One Night of Misbehavior
Author:Shelley Munro

CHAPTER Ten



The flight from Napier to Auckland was full of screaming teenagers, excited about a school trip to the city. Charlotte winced at the harsh shriek from the seat behind them.

“Headache?” Ash’s fingers curled around hers.

“I get them sometimes when I’m tired.” She smiled ruefully and whispered against his ear. “It appears that dirty weekends can contribute to headaches.”

“I’ll have you home soon. You can have an early night and catch up on your sleep.”

“But we were going to talk about the campaigns.”

“I’ll email you the details. Read through the notes. I have a busy day tomorrow, but I can meet you for dinner tomorrow night.”

“Sounds good.” She tried not to recoil at the stab in her brain. “I’ll go to bed when we get home. Take a couple of headache pills.”

The flight landed and transit through the airport went smoothly. Soon they sat in the rear of a cab, on their way to Remuera.

Twenty minutes later, the taxi driver made the turn onto Charlotte’s street. He let out a disgusted sound and jammed on his brakes. “What the devil is that kid doing?”

Charlotte gaped at the teenager who ran across the road waving a T-shirt in his hand. The cab pulled into the driveway of Elizabeth’s Remuera house.
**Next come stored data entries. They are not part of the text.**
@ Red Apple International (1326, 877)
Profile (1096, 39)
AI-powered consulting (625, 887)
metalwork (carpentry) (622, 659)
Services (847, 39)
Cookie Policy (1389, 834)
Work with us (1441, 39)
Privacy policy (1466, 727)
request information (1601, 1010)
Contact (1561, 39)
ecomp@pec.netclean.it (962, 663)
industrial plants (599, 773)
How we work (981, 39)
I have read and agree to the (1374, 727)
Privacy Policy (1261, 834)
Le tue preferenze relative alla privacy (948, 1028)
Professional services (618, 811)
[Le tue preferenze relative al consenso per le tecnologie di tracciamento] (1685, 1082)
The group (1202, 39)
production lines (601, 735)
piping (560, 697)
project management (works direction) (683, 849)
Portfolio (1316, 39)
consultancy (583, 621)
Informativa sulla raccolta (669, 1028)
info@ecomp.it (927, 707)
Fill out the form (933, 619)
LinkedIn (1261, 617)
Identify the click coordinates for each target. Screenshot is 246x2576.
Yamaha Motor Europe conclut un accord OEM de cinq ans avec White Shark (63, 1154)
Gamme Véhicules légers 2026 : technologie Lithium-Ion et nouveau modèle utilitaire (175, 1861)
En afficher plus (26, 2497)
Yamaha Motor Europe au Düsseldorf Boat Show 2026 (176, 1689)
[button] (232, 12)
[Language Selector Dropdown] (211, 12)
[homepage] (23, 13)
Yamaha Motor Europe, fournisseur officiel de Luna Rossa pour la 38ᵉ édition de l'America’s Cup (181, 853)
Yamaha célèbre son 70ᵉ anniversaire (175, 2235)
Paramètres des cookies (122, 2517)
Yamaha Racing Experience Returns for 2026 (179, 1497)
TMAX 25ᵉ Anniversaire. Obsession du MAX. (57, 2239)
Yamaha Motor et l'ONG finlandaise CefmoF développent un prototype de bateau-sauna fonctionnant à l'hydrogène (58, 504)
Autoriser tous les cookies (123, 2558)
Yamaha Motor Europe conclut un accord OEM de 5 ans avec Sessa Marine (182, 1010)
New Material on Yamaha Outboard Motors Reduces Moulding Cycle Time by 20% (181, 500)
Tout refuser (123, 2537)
The door opened and Elizabeth carried out an armful of books. She dumped them on the ground beside a suitcase bulging with clothes and more books, and the crowd converged to paw through the items. Without a glance at the people milling around the driveway or their cab, she stomped back inside. An instant later she was back with another load of possessions.

“What the hell?” Ash said. “I thought they were going to stay in Taupo for two weeks.”

“Those are mine.” Charlotte jumped out of the cab and stormed to the door, meeting Elizabeth face-to-face when she emerged with yet more items. “What are you doing with my stuff?”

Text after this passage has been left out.